WILLIAM BUCKLAND (1784-1856) was the first geology professor at Oxford and later Dean of Westminster, and one of the geologists, clerical and lay, who worked out the geological succession from the Cambrian to the Ice Ages.He also wrote about Christianity in relation to geology in Vindiciae Geologica (1819), Reliquiae Diluviae, and his Bridgewater Treatise of 1836. Caves, Coprolites and Catastrophes brings out the eccentricities of his life and work. At Westminster, Buckland was involved with the main issue of the day — cholera and the state of sewers — in which he immersed himself. . . But illness struck in 1850, and sewers were left to others.
The book describes Buckland’s life as a don at Christ Church, his marriage to Mary, and children and the loss of them. There is Buckland the geologist, travelling around Britain and the Continent and a leading light in the British Association. Scattered through the book are cameos of contemporary geologists, but these are often not tied into Buckland’s work. The one on Sedgwick presents the beginning of his ground-breaking Welsh work on the Cambrian in 1831 as an educational tour with Darwin.
We are not given the development of geology during Buckland’s lifetime, especially the elucidation of geological periods and his part in that. At the other extreme, 19th-century creationists such as Sir William Cockburn, Bt, the Dean of York, are overestimated. Being a Cambridge graduate does not guarantee his intellectual skill.
Buckland has much to teach the Church today: first, on the application of science to human suffering, as over cholera; second, is on theology. Here, the author is off target, as he has not grasped Buckland on ancient understandings of Genesis, and misses the point that Buckland’s Chaos-Restitution interpretation went back to Justin Martyr and was a development of common interpretations since 1600.
Buckland’s magnum opus was his Bridgewater Treatise in 1836: a superb summary of geology, with theological reflections; but Chapman does not situate this in contemporary geology, when the lower Palaeozoic was being elucidated in Wales, Devon, and Cornwall by Sedgwick, Murchison, and others. This needs some explanatory comments. His comments on Lyell are rather odd, polarising Lyell and Buckland on catastrophism.
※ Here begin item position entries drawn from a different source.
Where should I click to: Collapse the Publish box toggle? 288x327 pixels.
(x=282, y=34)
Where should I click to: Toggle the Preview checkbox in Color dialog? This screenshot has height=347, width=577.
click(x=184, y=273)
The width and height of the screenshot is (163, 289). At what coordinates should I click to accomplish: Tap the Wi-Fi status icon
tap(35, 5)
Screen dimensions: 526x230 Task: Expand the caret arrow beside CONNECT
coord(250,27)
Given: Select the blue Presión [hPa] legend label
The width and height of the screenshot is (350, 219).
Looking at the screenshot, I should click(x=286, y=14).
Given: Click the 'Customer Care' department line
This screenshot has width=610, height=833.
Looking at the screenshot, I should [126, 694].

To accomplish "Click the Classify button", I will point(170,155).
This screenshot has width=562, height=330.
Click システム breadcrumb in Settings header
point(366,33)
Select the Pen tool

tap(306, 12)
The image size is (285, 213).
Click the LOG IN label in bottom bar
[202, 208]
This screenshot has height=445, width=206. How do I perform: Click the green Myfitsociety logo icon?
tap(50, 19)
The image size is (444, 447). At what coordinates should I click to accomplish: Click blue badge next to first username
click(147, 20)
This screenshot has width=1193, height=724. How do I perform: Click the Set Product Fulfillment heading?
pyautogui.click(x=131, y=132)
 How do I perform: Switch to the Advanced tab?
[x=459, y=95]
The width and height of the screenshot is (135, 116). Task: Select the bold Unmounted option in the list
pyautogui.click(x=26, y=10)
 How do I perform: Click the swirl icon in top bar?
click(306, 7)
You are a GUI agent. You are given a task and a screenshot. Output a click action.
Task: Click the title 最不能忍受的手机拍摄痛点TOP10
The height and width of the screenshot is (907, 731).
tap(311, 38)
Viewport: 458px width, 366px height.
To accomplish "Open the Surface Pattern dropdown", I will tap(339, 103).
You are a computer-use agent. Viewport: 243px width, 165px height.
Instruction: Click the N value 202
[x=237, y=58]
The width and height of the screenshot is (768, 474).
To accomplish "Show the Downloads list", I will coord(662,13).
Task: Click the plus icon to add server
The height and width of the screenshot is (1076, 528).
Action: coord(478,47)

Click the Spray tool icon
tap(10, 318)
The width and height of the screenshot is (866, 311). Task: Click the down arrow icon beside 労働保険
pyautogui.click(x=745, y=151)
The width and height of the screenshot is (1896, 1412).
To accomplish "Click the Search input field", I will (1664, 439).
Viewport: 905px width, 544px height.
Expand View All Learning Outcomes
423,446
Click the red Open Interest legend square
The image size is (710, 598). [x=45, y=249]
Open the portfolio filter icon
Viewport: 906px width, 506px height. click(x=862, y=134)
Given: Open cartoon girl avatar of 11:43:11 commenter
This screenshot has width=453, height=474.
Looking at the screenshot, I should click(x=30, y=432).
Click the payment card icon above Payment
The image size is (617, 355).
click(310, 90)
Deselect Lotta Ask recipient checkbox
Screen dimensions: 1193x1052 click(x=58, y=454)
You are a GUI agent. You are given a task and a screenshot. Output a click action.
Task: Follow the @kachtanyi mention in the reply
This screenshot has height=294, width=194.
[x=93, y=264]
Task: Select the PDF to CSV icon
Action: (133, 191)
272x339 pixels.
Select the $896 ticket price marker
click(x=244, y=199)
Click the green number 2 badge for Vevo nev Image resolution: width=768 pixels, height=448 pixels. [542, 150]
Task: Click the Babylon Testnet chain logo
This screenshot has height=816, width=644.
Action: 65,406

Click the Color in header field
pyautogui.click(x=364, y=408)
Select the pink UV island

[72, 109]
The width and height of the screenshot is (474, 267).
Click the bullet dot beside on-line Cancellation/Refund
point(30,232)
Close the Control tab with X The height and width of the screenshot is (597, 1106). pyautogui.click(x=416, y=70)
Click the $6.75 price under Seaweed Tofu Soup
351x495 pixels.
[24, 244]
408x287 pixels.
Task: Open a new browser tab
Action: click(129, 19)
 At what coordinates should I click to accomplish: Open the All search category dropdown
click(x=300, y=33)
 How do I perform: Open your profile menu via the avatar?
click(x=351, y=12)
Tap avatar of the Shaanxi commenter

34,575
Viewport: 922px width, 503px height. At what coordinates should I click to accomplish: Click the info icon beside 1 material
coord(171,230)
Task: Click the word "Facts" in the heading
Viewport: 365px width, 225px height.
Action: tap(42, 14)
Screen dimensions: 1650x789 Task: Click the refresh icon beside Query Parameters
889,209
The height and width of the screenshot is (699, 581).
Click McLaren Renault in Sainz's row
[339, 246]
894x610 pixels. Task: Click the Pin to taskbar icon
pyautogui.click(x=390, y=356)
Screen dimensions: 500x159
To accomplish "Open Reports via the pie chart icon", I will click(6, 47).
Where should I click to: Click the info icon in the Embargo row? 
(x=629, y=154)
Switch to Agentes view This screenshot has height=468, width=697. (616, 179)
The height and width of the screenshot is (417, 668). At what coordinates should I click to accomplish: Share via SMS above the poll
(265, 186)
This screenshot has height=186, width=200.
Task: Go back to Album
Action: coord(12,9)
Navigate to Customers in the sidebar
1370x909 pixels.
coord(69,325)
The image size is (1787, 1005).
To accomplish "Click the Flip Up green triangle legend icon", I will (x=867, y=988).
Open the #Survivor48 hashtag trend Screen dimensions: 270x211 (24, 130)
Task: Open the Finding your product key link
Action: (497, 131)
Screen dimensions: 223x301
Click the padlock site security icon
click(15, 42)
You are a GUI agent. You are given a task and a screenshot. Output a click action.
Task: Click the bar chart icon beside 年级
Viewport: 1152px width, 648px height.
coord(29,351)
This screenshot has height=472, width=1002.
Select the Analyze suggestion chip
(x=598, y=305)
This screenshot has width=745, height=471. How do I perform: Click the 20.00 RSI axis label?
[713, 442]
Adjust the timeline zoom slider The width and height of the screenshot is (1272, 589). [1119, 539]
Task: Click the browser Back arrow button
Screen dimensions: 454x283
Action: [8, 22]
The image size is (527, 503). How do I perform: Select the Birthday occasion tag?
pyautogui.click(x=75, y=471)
In 1840, Buckland introduced the theory of Ice Ages to Britain, after visiting Agassiz, in Switzerland, in 1838. Chapman errs, as the Jura has no extant glaciers and the parallel roads of Glen Roy are glacial lake levels. He misascribes Sopwith’s 1841 cartoon of Buckland (illustration 13) to his Scottish visit in 1840 with Agassiz, as the wording refers to Waterloo Bridge in Snowdonia. He claims that the glacial theory was rapidly accepted. In fact, it was throttled for two decades.
At times, this book disappoints. It gives a good portrait of Buckland’s life within the Church and without, but is weak on his life’s work of geology and theology.
The Revd Michael Roberts is a former exploration geologist, and the author of Evangelicals and Science (Greenwood Press, 2008).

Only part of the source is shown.